Work task =
Every record must be transcribed in its entirety, apart from the images, which are to be omitted.

Stored records =
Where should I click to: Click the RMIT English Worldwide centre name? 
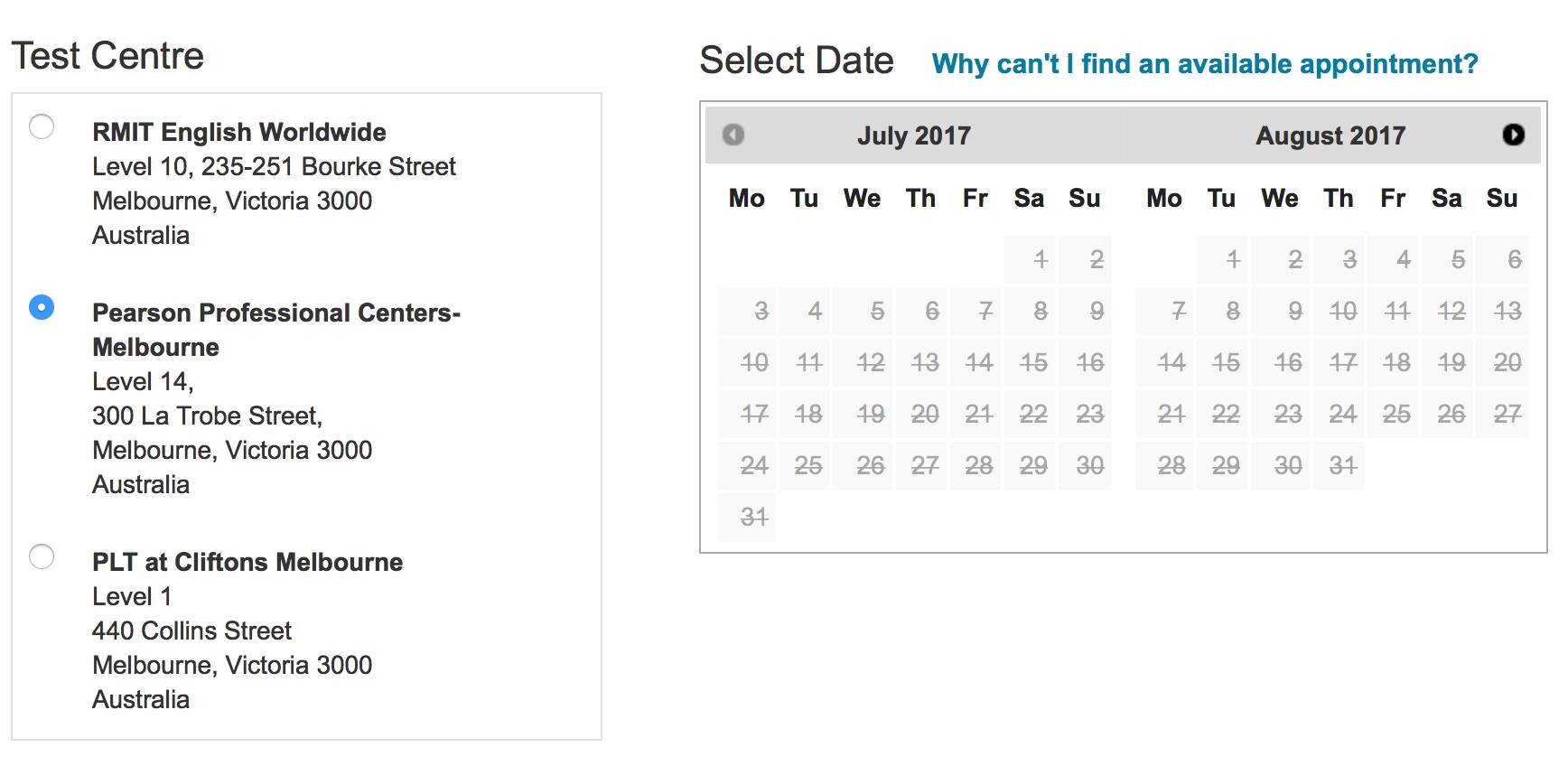point(238,132)
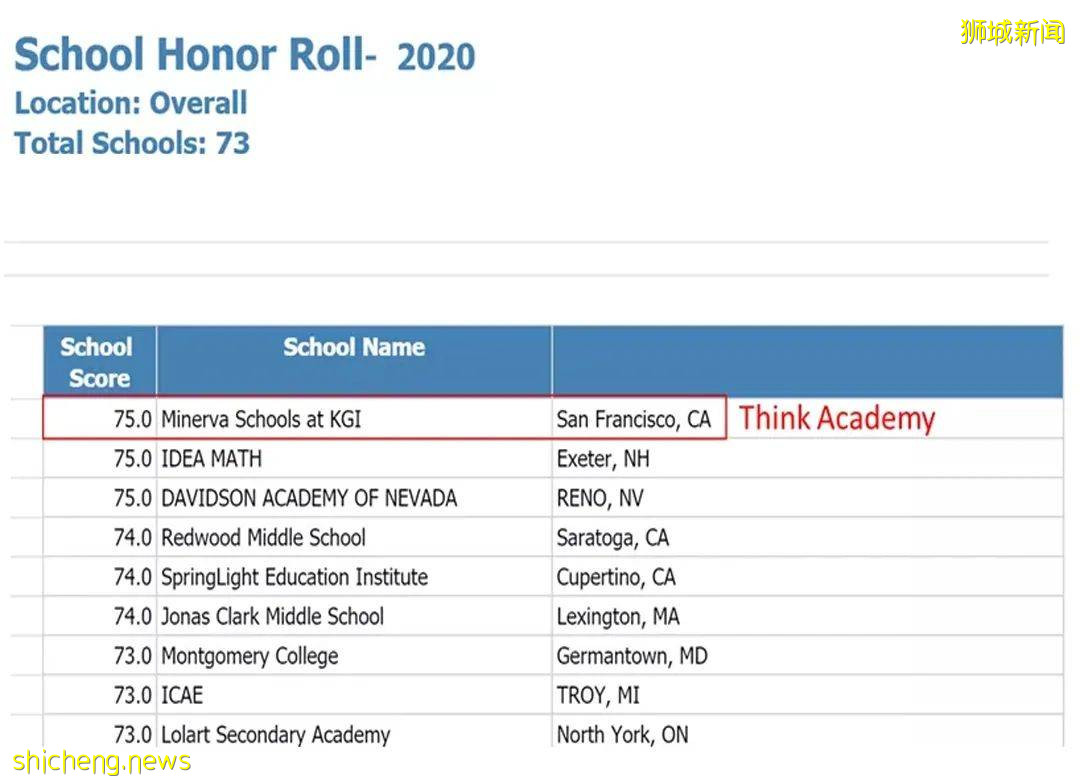Click the red Think Academy label

tap(836, 418)
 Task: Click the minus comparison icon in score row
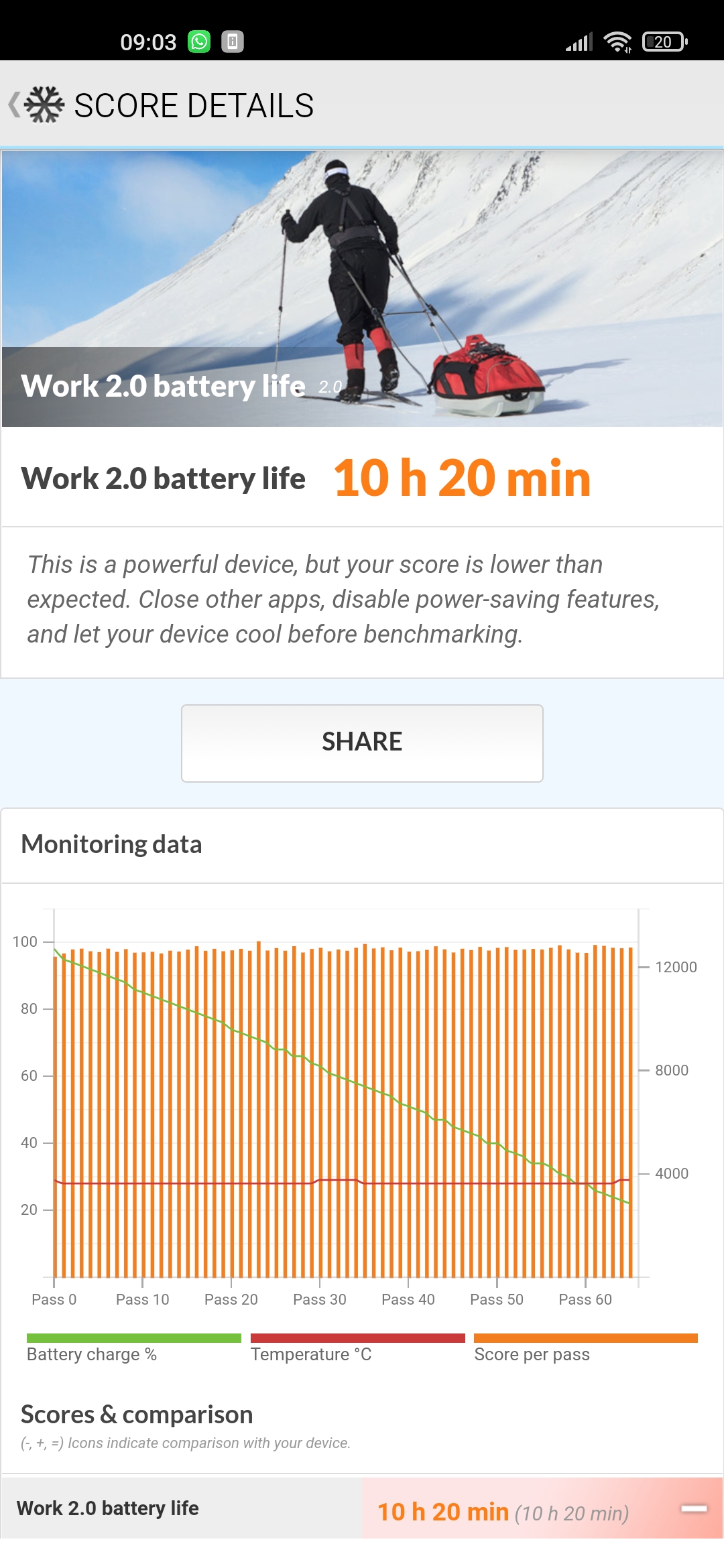point(694,1508)
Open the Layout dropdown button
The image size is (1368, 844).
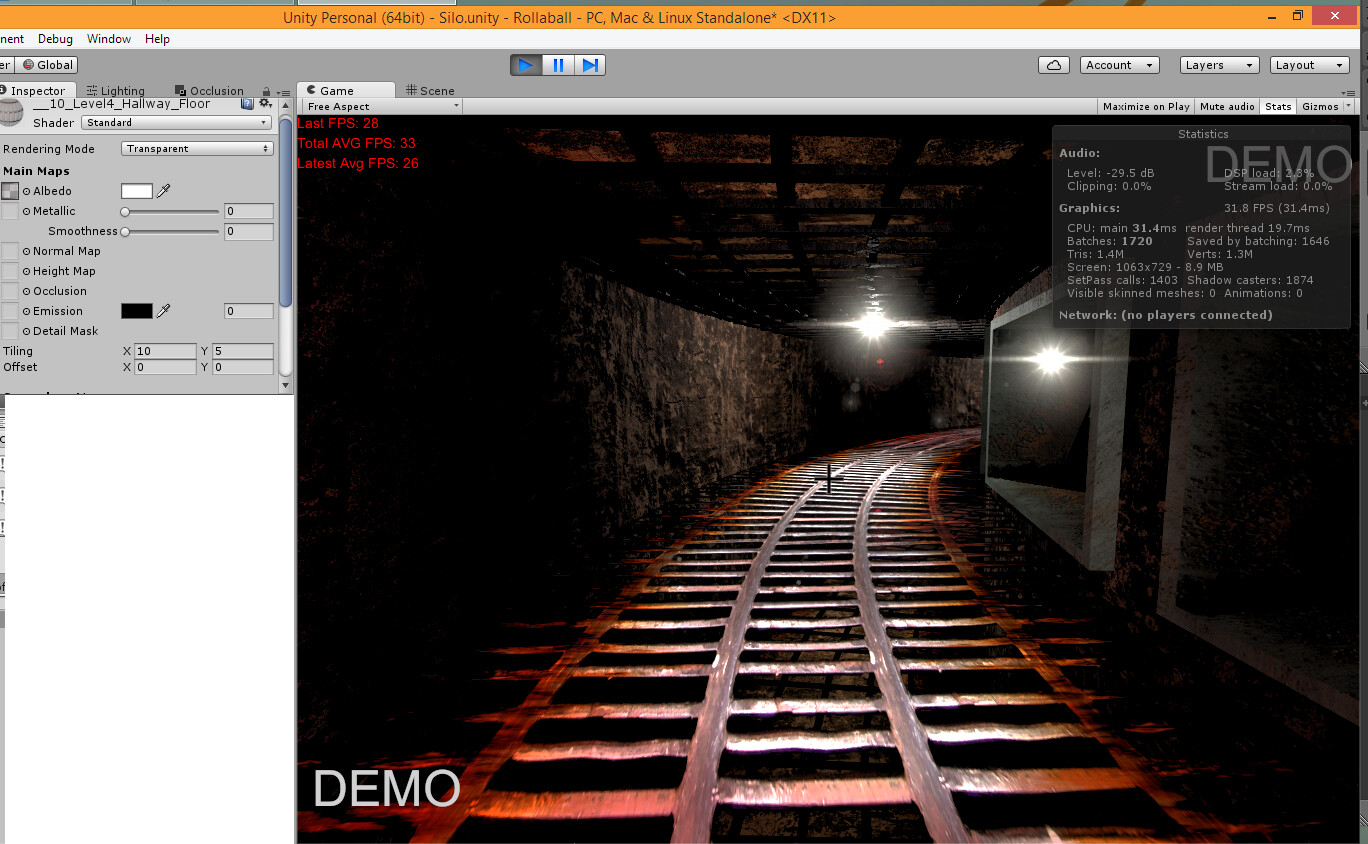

Completed exercise =
Where should I click to: Click the RMIT English Worldwide centre name? 
point(238,132)
Click the red Think Academy label

tap(836, 418)
 Task: Click the minus comparison icon in score row
point(694,1508)
Open the Layout dropdown button
The image size is (1368, 844).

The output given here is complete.